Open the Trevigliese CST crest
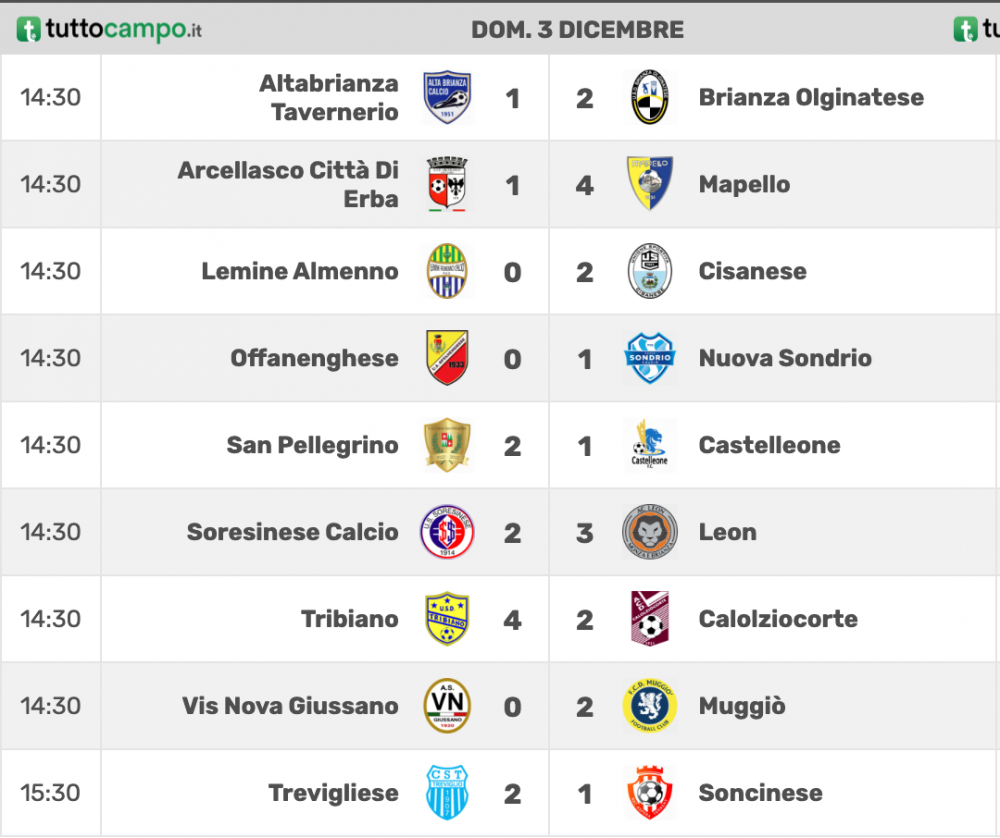Screen dimensions: 1000x838 pyautogui.click(x=447, y=792)
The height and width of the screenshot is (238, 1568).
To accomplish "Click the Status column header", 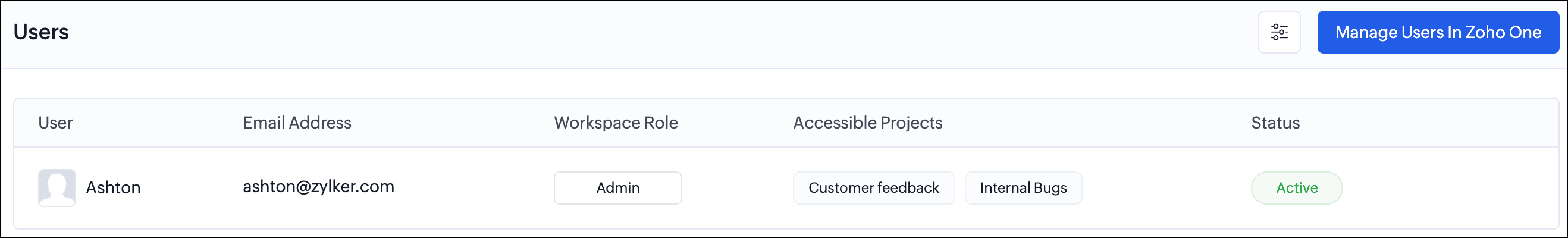I will pos(1275,123).
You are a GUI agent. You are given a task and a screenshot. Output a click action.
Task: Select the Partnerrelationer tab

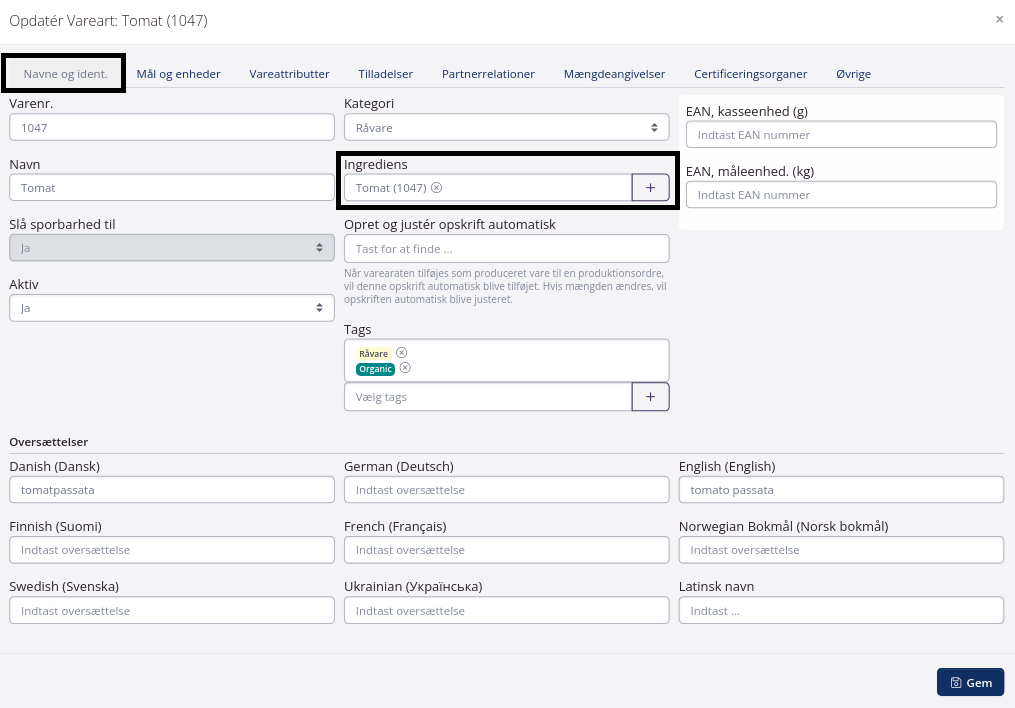488,74
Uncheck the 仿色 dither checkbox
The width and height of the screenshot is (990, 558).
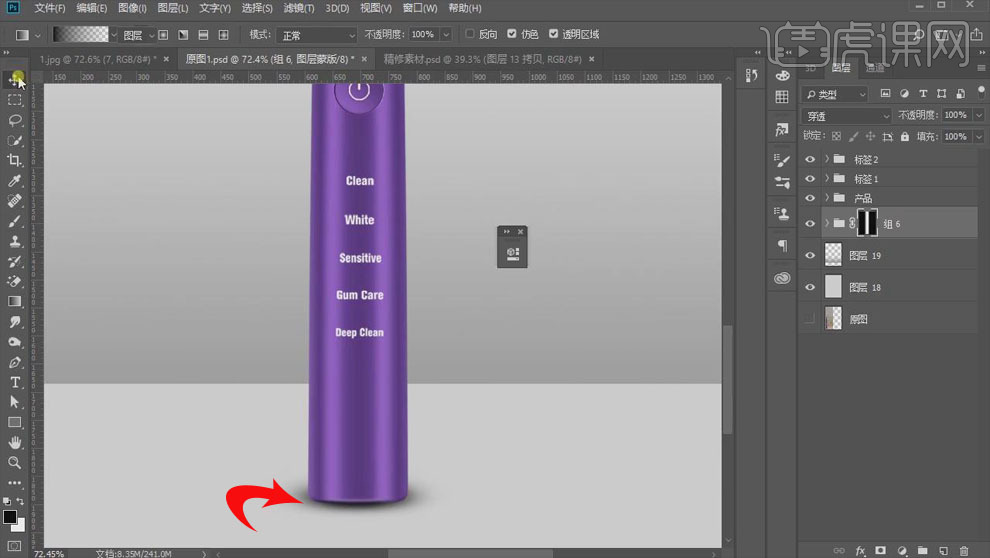point(513,34)
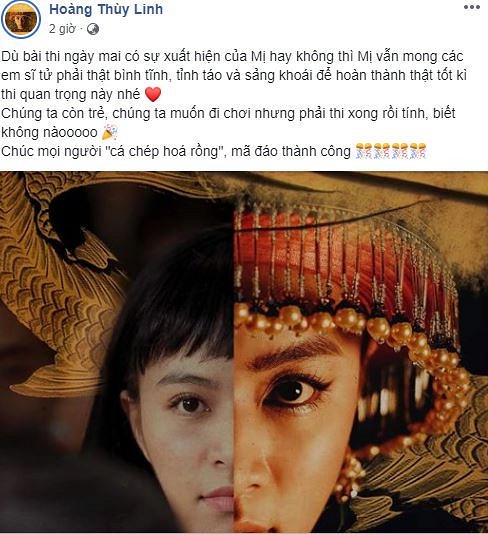Click the second confetti ball emoji
Viewport: 488px width, 534px height.
coord(382,151)
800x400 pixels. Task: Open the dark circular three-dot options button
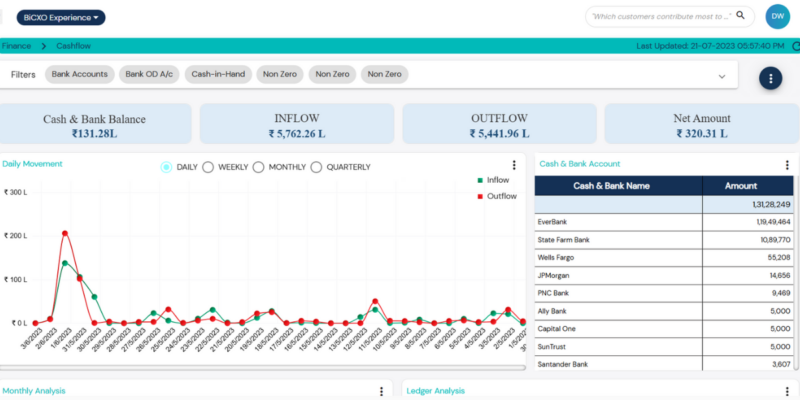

__Task details__. From the line containing "The width and" through the end of the entries, quote each line exactly and nothing else, excluding all pictures.

__Written solution__.
The width and height of the screenshot is (990, 558).
point(513,34)
Click the second confetti ball emoji
Viewport: 488px width, 534px height.
coord(382,151)
800x400 pixels. Task: Open the dark circular three-dot options button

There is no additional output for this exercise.